--- BEGIN ---
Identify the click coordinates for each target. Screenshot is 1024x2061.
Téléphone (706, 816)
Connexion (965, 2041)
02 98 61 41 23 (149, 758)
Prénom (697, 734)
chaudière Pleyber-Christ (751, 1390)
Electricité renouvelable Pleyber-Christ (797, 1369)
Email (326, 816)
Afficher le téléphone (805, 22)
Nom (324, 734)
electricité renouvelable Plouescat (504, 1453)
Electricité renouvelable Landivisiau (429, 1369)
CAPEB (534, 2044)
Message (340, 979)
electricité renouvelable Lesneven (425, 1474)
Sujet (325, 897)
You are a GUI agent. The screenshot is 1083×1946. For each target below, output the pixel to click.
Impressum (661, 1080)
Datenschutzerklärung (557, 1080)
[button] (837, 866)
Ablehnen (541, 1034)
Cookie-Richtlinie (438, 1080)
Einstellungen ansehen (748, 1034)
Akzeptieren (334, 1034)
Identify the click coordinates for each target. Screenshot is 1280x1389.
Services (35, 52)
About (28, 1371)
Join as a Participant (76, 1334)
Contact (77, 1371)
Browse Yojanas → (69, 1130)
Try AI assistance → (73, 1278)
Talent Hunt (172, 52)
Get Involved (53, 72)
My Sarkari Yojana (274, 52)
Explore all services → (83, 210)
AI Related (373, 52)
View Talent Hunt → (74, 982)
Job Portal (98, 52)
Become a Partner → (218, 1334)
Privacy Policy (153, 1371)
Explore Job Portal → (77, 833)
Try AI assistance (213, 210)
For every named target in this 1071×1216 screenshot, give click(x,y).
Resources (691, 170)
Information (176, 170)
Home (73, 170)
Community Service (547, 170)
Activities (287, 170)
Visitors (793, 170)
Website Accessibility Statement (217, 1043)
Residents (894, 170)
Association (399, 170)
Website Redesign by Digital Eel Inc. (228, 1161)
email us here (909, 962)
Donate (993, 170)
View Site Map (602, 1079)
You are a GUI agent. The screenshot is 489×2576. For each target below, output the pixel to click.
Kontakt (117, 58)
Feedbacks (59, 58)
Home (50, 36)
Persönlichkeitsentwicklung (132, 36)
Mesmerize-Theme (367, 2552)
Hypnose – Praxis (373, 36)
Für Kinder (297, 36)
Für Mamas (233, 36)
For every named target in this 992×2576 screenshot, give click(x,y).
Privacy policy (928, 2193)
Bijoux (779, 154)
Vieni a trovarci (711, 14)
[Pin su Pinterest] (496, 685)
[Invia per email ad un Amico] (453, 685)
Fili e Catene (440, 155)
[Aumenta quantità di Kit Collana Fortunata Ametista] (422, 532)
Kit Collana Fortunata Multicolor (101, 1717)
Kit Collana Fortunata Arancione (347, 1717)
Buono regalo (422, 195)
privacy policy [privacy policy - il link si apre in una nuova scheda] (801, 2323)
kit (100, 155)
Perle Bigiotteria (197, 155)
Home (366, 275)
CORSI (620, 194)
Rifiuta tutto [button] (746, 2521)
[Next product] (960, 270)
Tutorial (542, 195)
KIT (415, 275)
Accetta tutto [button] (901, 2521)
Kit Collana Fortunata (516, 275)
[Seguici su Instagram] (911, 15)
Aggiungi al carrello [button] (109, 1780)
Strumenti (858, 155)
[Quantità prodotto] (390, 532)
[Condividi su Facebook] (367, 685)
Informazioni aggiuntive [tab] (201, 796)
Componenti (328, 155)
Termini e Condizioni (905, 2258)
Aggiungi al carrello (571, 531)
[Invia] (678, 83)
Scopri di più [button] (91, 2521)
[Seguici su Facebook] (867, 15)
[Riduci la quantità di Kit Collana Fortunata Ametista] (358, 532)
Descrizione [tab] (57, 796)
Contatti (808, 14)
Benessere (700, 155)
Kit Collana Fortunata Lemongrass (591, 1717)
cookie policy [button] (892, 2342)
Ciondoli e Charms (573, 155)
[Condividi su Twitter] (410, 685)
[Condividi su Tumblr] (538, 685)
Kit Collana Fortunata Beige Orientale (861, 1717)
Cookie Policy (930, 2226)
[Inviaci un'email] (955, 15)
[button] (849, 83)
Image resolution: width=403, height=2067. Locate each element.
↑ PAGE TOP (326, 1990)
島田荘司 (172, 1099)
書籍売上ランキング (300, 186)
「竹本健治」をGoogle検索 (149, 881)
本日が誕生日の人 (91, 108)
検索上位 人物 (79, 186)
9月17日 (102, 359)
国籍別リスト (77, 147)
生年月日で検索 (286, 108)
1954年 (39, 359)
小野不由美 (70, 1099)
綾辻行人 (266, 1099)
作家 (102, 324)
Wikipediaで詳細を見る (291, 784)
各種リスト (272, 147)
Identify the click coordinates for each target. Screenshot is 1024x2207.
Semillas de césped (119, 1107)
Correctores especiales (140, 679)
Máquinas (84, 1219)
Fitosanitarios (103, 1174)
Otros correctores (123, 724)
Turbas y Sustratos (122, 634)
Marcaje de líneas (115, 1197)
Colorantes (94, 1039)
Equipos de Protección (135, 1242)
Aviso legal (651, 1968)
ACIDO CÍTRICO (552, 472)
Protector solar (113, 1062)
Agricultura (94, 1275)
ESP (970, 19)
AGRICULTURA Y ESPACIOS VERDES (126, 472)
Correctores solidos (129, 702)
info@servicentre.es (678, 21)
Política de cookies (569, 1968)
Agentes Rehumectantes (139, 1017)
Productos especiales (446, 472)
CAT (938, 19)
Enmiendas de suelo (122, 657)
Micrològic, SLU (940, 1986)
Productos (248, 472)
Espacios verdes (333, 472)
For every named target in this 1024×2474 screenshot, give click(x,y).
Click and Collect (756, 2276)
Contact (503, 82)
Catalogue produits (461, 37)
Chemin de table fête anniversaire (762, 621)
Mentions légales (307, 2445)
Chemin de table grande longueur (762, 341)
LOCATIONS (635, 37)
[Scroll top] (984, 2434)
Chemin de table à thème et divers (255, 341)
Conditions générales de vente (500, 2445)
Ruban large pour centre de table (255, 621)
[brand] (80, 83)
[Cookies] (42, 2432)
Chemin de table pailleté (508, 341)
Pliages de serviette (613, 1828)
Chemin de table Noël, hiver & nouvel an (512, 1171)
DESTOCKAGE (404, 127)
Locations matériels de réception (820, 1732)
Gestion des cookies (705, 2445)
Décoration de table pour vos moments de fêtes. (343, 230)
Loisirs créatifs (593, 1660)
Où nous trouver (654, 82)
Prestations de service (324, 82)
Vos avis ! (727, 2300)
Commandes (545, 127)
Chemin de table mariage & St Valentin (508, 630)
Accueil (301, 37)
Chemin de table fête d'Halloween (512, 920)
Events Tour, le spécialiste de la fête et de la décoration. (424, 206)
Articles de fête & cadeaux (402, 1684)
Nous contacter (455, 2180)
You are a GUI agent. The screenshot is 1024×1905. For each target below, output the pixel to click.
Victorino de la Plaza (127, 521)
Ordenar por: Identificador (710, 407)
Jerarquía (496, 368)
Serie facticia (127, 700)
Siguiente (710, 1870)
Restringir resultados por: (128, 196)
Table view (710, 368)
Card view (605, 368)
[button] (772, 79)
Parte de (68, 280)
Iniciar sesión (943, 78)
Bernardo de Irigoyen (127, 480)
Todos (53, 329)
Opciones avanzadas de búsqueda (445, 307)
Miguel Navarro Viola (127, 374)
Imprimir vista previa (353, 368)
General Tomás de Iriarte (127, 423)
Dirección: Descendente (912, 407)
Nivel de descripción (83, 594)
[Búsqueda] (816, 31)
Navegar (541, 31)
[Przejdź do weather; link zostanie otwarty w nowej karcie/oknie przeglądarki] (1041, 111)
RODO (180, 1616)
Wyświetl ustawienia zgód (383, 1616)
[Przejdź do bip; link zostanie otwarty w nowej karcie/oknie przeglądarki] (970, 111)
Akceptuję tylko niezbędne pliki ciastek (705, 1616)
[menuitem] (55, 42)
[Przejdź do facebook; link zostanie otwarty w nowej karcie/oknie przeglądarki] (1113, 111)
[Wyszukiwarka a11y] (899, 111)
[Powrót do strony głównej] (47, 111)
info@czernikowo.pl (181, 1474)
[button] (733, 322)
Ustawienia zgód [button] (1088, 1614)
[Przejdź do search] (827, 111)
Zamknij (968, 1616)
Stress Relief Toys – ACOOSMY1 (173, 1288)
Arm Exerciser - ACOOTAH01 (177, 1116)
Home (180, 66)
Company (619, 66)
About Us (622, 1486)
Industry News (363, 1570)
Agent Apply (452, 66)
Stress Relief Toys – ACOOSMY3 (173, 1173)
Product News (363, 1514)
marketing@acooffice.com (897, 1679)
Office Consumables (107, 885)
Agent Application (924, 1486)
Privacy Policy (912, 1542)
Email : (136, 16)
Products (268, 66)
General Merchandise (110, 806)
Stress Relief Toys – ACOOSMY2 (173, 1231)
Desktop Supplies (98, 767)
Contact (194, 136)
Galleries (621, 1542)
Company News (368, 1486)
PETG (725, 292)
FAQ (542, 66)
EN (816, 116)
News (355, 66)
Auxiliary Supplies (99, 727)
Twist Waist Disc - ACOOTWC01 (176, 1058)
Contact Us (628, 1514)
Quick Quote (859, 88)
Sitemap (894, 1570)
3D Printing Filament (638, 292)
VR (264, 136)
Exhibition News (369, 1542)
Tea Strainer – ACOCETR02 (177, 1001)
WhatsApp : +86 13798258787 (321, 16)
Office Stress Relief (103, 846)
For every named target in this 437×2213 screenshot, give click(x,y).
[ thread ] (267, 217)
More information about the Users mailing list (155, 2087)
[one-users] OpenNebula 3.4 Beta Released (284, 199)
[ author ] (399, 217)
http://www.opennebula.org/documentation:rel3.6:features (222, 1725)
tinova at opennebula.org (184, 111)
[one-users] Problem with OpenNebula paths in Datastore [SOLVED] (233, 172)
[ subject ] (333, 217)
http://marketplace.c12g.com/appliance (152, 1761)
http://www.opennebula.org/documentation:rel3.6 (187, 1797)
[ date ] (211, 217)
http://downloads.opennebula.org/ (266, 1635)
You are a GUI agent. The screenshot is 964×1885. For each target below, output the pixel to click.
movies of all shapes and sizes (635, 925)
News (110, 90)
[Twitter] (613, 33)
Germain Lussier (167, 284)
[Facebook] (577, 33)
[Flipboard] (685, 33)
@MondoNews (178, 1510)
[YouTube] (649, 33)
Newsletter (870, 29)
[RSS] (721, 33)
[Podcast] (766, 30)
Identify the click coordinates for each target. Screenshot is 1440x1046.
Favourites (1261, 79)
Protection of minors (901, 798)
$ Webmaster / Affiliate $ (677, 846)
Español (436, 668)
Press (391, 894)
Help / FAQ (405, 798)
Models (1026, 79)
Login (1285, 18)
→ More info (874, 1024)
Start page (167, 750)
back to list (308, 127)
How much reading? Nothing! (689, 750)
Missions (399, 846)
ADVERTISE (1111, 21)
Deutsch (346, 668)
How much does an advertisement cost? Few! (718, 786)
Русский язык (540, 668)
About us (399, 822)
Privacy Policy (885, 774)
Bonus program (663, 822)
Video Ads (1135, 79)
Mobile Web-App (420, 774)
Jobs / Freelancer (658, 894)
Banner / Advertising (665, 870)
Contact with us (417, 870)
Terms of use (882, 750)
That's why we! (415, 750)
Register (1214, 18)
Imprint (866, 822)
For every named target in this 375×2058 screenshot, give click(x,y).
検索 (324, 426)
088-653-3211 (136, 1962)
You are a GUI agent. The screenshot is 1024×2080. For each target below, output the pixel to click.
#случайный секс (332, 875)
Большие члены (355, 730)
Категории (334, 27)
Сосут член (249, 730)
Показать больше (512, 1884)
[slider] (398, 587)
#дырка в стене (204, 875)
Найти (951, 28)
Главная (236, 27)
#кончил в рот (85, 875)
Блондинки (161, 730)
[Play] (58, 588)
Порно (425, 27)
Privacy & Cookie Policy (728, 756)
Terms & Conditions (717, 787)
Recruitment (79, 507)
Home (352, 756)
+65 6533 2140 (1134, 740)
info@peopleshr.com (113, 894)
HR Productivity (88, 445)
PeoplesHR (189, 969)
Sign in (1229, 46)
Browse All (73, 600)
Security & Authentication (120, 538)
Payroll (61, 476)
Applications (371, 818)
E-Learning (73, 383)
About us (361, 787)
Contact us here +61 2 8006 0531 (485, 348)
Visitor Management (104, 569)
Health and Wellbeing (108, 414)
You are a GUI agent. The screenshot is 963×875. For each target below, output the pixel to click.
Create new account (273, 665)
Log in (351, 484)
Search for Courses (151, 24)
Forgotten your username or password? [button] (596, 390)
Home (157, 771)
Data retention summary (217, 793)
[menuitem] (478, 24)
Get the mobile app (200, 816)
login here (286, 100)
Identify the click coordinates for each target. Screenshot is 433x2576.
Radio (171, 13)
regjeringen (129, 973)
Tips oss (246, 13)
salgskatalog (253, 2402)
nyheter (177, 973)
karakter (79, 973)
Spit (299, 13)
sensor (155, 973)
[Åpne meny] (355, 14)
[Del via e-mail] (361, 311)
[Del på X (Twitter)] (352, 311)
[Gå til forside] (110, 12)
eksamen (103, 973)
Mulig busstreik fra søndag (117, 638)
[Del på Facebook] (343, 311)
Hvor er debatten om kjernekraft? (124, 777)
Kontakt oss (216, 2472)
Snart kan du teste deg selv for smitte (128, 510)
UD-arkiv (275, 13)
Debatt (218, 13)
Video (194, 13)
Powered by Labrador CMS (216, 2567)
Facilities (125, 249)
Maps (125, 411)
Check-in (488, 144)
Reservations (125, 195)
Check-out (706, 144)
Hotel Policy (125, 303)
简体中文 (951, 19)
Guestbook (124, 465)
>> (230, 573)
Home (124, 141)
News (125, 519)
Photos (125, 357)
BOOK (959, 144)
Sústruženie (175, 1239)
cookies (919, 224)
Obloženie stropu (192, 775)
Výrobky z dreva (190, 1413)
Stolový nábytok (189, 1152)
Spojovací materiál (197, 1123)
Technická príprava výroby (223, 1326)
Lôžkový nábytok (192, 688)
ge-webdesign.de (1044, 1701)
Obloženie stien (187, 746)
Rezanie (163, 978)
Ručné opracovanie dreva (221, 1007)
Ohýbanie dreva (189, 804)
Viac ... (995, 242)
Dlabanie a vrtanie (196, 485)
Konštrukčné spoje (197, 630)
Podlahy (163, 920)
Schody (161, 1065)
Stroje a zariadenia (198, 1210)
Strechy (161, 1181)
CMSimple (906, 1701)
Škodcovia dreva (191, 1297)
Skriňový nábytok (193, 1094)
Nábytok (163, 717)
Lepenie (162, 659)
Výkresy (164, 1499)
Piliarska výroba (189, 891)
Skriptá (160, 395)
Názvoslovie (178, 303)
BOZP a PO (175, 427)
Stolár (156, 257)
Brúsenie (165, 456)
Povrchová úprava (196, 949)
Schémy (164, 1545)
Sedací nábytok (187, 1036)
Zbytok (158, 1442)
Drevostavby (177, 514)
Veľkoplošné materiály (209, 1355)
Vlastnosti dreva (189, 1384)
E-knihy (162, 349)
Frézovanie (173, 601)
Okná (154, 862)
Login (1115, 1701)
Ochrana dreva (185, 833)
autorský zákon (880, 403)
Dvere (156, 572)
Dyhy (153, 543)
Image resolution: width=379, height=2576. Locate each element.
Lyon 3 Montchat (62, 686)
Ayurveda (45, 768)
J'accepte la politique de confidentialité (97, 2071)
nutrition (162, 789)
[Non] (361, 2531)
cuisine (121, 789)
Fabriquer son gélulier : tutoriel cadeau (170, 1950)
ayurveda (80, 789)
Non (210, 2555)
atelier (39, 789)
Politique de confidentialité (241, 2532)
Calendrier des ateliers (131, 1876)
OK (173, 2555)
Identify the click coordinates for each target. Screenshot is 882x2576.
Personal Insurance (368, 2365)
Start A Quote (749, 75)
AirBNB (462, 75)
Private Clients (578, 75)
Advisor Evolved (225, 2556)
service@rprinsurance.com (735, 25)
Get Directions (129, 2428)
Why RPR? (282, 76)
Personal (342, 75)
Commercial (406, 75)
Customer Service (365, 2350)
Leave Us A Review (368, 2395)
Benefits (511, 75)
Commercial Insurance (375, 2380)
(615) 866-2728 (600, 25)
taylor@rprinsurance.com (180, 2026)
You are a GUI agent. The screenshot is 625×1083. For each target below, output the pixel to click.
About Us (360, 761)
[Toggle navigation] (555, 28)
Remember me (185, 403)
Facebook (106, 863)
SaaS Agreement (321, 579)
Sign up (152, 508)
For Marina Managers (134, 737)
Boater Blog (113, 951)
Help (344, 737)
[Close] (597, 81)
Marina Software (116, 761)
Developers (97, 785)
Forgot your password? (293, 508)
--- END ---
» Written instruction
Lay out the entries as a JSON list of strings, one string per line and with blank lines left out, starting with the first line and going on through the line containing "Sujet (325, 897)".

» Solution to this task
[
  "Identify the click coordinates for each target. Screenshot is 1024x2061.",
  "Téléphone (706, 816)",
  "Connexion (965, 2041)",
  "02 98 61 41 23 (149, 758)",
  "Prénom (697, 734)",
  "chaudière Pleyber-Christ (751, 1390)",
  "Electricité renouvelable Pleyber-Christ (797, 1369)",
  "Email (326, 816)",
  "Afficher le téléphone (805, 22)",
  "Nom (324, 734)",
  "electricité renouvelable Plouescat (504, 1453)",
  "Electricité renouvelable Landivisiau (429, 1369)",
  "CAPEB (534, 2044)",
  "Message (340, 979)",
  "electricité renouvelable Lesneven (425, 1474)",
  "Sujet (325, 897)"
]